El paisaje vegetal que jalonaba la vertiente sur de la isla de Tenerife en los albores del siglo XVI no era mismo que en la actualidad, aunque la escasez de agua y aridez de sus terrenos sí que era similar. A pesar de ello, existían pequeños "oasis" que rompían con esta realidad. Uno de ellos, era el que conformaba el núcleo originario del pueblo de Adeje, cercano al cual se encontraba un torrente de aguas casi continuas que iban desde los nacientes de la cumbre hasta el mar, el conocido en la época como "Río de Adexe".
La cantidad de agua que transcurría por él, contribuyó a la llegada de los primeros pobladores europeos, convirtiéndose la comarca en un valor muy apreciado dentro de los repartimientos de tierra que se llevaron a cabo tras la conquista. Las piletas en los riscos, las pocetas en el barranco o las pequeñas albercas que tenían los aborígenes para cubrir sus necesidades, pronto vieron añadidas nuevas estructuras hidráulicas que formaron un sistema más complejo.
Comenzaron a construirse acequias, tajeas, estanques y molinos, que distribuían y depositaban el líquido elemento a la manera y forma que los dueños de la heredad establecieron. Estos canales se hicieron en forma de excavaciones reforzadas con muros de piedra o con obra de fábrica en mampostería ordinaria, además de con madera de tea, transportando el agua del interior del barranco hasta las cercanías de la Casa Fuerte y el ingenio, además de a los cultivos situados a su alrededor. El mantenimiento y cuidado de todas estas estructuras era absolutamente primordial, como queda recogido en este fragmento:
"Esta (el agua) mantiene la Hacienda y Casa de Adeje, y así en la primera cosa que se debe mirar, haciendo se aproveche y que no se desperdicie ninguna por descuido..."
Dicha agua, a la vez que abastecía las necesidades de la población, se encauzó principalmente hacia el ingenio de azúcar situado en los aledaños de la Hacienda, cultivo que requería gran cantidad de ésta, por lo que se le daba prioridad en su distribución. Luego, servía de riego a los sembrados de cereales, hortalizas y frutales, de donde se obtenían los alimentos que constituyeron la dieta de aborígenes y pobladores de nuevo cuño en la zona.

(Registros de una colección de datos)

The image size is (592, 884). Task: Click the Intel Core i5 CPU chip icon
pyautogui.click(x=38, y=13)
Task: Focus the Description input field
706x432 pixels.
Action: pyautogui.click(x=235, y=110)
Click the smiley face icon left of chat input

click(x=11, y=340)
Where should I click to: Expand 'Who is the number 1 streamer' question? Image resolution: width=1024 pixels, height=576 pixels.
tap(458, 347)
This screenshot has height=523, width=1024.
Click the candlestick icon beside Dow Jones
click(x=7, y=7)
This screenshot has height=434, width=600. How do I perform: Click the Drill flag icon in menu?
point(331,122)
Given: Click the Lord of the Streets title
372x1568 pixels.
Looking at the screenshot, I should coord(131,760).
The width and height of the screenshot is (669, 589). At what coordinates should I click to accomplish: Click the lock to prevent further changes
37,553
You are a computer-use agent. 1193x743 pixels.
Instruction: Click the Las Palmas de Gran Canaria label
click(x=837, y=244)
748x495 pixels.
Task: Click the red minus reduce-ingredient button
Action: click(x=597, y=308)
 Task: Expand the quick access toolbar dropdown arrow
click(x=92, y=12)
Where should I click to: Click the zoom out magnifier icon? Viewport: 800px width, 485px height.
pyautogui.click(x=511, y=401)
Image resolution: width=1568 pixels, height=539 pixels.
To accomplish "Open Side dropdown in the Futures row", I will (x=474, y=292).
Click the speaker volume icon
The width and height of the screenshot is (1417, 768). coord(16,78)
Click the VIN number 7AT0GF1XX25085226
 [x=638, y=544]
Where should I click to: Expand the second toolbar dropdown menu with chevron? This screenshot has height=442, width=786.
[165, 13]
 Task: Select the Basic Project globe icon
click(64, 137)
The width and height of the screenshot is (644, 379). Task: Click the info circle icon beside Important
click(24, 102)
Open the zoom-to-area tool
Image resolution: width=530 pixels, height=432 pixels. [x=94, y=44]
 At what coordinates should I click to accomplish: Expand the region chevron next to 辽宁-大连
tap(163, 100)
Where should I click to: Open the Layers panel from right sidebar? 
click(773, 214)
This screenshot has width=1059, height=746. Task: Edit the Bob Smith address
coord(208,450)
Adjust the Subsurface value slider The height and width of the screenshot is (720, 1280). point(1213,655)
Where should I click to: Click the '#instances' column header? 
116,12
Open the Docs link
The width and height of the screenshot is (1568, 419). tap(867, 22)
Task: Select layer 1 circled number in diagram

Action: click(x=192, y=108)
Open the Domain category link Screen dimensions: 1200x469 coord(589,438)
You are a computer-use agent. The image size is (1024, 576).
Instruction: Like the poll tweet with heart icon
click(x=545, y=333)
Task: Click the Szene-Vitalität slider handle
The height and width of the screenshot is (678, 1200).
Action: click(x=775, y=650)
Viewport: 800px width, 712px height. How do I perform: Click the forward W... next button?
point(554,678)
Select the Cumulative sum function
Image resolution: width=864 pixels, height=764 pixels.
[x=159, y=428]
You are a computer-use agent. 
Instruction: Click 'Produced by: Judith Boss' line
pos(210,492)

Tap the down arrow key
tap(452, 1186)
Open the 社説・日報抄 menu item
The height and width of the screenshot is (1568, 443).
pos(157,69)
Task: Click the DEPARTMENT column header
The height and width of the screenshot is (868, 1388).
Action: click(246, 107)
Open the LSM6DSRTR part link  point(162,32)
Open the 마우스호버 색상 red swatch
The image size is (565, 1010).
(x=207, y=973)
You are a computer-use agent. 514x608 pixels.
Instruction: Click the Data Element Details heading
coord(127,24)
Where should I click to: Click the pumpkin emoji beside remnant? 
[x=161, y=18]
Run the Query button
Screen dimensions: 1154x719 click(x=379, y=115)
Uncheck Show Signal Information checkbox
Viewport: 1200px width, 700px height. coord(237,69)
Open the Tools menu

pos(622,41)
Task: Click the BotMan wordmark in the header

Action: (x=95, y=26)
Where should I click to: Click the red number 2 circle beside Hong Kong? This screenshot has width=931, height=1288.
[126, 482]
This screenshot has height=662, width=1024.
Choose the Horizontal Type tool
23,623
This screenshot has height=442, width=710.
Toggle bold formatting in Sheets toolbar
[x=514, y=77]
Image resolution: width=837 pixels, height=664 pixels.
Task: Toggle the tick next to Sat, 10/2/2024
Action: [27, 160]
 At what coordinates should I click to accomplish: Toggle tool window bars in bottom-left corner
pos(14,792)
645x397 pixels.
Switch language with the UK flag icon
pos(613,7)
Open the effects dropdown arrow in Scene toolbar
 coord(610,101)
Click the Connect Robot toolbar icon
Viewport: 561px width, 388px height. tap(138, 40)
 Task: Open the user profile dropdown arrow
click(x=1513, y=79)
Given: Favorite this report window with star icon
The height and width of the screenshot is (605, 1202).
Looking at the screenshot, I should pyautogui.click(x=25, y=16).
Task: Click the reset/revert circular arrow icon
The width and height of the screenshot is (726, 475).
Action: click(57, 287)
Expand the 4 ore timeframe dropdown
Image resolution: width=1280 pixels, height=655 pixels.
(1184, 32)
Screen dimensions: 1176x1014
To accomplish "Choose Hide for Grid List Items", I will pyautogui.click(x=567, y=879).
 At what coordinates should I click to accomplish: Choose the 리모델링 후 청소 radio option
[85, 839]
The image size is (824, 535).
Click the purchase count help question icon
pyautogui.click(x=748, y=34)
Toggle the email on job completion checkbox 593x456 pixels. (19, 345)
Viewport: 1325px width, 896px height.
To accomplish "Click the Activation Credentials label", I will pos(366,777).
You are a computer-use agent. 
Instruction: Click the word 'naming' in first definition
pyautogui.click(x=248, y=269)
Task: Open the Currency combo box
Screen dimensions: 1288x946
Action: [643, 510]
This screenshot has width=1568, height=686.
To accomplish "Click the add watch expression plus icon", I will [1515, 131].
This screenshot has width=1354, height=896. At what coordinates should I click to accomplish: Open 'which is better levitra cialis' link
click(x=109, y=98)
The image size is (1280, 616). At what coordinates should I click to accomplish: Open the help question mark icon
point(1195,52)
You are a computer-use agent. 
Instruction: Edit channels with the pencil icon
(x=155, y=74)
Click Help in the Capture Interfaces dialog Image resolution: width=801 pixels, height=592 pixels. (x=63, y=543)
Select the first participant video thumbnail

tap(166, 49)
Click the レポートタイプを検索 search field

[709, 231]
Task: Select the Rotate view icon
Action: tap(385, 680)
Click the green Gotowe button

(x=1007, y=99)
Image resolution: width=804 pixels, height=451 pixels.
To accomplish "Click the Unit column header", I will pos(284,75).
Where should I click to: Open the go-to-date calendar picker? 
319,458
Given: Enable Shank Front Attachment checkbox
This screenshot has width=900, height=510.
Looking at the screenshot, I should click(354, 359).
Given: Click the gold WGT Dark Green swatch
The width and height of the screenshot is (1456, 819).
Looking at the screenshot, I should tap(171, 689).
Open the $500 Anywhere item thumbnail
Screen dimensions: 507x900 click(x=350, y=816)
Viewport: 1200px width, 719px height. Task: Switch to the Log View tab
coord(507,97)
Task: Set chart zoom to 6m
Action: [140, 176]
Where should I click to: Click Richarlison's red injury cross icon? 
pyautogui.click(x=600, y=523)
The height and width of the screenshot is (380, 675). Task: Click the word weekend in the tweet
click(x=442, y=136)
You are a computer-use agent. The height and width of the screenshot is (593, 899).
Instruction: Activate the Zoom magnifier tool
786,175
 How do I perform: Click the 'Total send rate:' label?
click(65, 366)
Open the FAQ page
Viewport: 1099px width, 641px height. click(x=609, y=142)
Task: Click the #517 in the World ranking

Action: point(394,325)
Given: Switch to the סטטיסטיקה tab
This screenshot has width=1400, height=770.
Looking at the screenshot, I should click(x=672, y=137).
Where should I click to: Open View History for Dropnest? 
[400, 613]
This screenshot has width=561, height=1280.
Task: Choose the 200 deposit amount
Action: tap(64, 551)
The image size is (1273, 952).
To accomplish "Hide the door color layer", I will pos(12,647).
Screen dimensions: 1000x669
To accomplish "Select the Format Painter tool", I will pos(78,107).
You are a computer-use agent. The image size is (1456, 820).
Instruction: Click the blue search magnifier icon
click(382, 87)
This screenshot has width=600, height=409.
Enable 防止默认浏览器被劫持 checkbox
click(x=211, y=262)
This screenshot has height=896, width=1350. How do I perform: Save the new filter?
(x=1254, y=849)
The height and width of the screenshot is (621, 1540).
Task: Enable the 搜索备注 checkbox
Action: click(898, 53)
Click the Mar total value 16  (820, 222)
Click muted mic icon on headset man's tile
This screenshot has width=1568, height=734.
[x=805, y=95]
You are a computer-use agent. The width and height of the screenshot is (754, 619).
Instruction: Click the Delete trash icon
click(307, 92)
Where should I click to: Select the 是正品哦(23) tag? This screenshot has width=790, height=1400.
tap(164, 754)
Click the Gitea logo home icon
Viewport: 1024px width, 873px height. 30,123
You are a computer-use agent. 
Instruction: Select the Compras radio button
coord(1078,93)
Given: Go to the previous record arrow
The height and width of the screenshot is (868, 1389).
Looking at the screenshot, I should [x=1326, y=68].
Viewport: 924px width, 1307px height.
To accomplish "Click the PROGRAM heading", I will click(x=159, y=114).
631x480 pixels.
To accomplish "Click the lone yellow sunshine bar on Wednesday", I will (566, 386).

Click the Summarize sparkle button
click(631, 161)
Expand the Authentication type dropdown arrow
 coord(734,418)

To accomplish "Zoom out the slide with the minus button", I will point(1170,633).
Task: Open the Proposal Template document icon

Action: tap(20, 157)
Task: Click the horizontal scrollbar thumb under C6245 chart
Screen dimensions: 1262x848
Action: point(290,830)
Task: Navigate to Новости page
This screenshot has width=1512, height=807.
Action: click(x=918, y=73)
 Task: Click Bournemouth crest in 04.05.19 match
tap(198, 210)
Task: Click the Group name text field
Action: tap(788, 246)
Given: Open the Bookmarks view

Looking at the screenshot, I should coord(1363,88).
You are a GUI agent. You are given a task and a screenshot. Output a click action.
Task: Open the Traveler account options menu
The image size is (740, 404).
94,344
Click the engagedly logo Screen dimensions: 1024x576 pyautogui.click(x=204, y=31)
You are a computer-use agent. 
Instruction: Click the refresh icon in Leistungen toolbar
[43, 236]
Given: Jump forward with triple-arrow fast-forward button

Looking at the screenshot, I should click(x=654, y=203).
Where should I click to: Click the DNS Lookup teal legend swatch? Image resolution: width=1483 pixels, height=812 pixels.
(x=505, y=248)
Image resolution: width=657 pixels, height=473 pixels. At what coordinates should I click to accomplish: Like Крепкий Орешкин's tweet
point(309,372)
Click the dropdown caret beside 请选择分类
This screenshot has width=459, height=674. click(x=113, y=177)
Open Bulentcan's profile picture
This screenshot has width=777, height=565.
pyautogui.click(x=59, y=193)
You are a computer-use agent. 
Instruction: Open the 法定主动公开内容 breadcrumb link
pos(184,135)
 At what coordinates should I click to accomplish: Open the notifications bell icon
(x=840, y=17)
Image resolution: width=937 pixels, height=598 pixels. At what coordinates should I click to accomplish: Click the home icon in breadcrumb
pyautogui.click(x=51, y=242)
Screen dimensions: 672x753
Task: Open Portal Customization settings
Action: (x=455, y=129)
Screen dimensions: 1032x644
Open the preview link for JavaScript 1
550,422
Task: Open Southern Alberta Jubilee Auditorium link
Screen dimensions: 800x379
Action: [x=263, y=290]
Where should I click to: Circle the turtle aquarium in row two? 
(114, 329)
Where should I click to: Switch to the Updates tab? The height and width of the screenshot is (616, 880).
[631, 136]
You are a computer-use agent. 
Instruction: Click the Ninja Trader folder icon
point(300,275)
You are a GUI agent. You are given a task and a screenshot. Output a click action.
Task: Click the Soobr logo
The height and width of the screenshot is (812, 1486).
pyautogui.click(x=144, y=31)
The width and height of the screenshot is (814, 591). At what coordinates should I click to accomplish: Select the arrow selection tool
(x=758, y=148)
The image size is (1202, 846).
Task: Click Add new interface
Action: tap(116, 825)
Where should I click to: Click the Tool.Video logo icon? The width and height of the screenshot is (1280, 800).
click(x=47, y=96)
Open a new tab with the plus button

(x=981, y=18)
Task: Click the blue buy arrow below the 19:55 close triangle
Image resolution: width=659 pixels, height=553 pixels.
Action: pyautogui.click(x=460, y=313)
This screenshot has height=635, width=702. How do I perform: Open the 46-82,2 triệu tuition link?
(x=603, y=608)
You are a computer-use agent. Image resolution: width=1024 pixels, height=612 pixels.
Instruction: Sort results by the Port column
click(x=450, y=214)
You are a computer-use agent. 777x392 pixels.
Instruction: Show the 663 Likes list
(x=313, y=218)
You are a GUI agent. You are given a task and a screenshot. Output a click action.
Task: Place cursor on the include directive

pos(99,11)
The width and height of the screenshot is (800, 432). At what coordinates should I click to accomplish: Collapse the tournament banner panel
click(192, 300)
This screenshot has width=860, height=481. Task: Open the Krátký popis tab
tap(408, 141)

▶ Usa la información
• A. Según el texto sobre el agua de Adeje, ¿son ciertas estas afirmaciones? (i) Los aborígenes tenían pequeñas albercas para cubrir sus necesidades. (ii) En el reparto del agua, los sembrados de cereales iban antes que el ingenio de azúcar. (iii) Para los canales también se usaba madera de tea. Responde sí o no a cada una y copia las palabras del texto que lo deciden.
• B. Retoma el texto sobre el agua de Adeje y sigue escribiéndolo a partir de su última frase.

▶ Respuestas
• A.
(i) Sí: "las pequeñas albercas que tenían los aborígenes para cubrir sus necesidades".
(ii) No: "se encauzó principalmente hacia el ingenio de azúcar situado en los aledaños de la Hacienda, cultivo que requería gran cantidad de ésta, por lo que se le daba prioridad en su distribución".
(iii) Sí: "además de con madera de tea".

• B.
"El agua ande todo el año en las cañas, sin salir de ella, si solo los domingos se riega la viña y este día está dedicado para ella hasta vísperas, y después de estas horas se riegan las huertas que están arrendadas al redor de la casa"
Personal de la Casa Fuerte; mayordomo, regadores, cañavereros, se ocupaban del mantenimiento y vigilancia de todo este entramado acuífero, en el que se repartía de forma concienzuda cada litro. Se establecían turnos llamados dulas, para poder satisfacer las necesidades de riego y consumo de los diferentes arrendatarios, medianeros y demás vecinos, se limpiaban los depósitos y todos los conductos anteriormente mencionados; todo ello para evitar la posible pérdida de este "tesoro" natural que conformó la idiosincrasia del pueblo de Adeje a lo largo de toda su historia y del que han quedado figuras patrimoniales tales como el Molino de Arriba, el Molino Viejo, la Fuente de los Tres Chorros, o el maravilloso paisaje natural del Barranco del Infierno, con su sempiterna cascada que simboliza sólo una pequeña parte de lo que fue en esos tiempos. En palabras de Sabino Berthelot, cónsul francés en la isla durante parte del siglo XIX, Adeje era:
"como un oasis en medio de un desierto de piedra...aguas abundantes, campos fértiles..."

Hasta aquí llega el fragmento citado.